Updated: Nov 14, 2022

Venice is truly spectacular and unique. To make sure you have the best time possible, I've put together these tips gleaned from multiple trips. Specific highlights to visit were covered in my last post, A Guide to Visiting Venice (part one).

Practical Tips

Pack only what you can comfortably carry. You will be hauling bags over bridges and steps, you will need to transfer between docks and vaporettos. Most bridges are steep and have steps. Do not expect help or even for people to wait for you to accomplish the task. Few buildings in this historic city have elevators and interior stairs are often very narrow.

There are porters with specialized carts that "climb" stairs. If you arrive with a LOT of baggage (as our performing groups did), you can also hire a boat with porters to carry the load.

Be prepared to pay for public toilets up to €1.50 -- if you can find one. They are generally fairly clean but can lack toilet paper. Tuck some in your day bag. City passes may include a toilet pass. For the price of a public toilet, you can find a coffee bar that allows customers to use their facilities and get a quick espresso too. Flooding happens on a fairly regular basis between October and February. Raised sidewalks are placed in the piazzas during those times and plastic shoe covers are widely available. Most flooding events cover small areas of the city and recedes in a matter of hours.

Getting Around

Moving around Venice is done on foot or by water. Wear comfortable shoes and, if travelling in the heat of summer, bring a hat. There is little shade outside of the calles.

Don't bother with mapping apps. Use a paper map. Embrace getting lost. Some of those calles are dead-ends. Enjoy the experience and chance to discover new areas.

When you get lost, look high on the wall of a building at an 'intersection' for the yellow direction signs. They point to major areas such as San Marco, Rialto, and Piazalle (train station).

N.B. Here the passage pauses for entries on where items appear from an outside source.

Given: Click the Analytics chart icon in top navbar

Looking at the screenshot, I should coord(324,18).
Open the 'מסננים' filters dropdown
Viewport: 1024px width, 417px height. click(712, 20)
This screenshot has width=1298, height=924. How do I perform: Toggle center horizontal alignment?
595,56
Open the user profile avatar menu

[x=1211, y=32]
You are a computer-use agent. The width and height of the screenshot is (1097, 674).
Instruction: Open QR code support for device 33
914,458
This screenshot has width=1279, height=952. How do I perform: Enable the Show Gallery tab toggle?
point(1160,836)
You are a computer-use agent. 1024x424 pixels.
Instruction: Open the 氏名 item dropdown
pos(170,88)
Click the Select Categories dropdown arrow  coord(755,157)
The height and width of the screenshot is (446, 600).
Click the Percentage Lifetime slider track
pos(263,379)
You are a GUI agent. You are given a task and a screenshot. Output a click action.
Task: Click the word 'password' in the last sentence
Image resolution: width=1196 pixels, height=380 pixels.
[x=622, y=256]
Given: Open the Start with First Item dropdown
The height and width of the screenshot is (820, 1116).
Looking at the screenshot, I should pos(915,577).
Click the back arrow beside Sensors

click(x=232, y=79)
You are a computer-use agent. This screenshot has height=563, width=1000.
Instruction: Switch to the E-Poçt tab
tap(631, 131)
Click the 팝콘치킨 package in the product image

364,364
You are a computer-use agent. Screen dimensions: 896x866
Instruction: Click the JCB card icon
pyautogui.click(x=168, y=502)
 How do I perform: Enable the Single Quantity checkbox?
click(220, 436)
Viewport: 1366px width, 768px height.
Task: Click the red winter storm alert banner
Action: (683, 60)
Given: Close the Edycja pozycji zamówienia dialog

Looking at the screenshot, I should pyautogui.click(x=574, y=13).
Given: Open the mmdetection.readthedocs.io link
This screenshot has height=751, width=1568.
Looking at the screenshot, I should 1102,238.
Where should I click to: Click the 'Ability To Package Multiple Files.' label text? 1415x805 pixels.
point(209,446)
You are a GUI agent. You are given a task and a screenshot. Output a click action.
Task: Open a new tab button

You can use the vaporetto (water bus) to move all around the Lagoon and out to the nearby islands but this is best saved for longer journeys at €7.50 per 75 minute ticket. Tickets are sold at vending machines at the main stops, at the train station, and in tobacco shops and newspaper kiosks.

Learn the vaporetto routes and schedules. Memorize the name of the one closest to your lodgings. It will take you longer to get from place to place than you think.

Gondola Rides Take a gondola ride. Yes, it's cheesy and can be expensive but it is necessary to truly experience Venice from the canals. Many gondoliers include some narration as you float along the canals.

The standard rate for a thirty-minute gondola ride is €80 for a daytime ride and €100 for a sunset ride. Note that this is a cost per boat, not per person. Up to six people can ride in a standard gondola. Make some friends in the lineup and share the costs. Some companies will fill a boat with multiple parties.

For true budget travellers who want a gondola ride but just can't fit it into the budget, you can take a very basic 2-3 minute ride across the Grand Canal on the traghetto for only €2.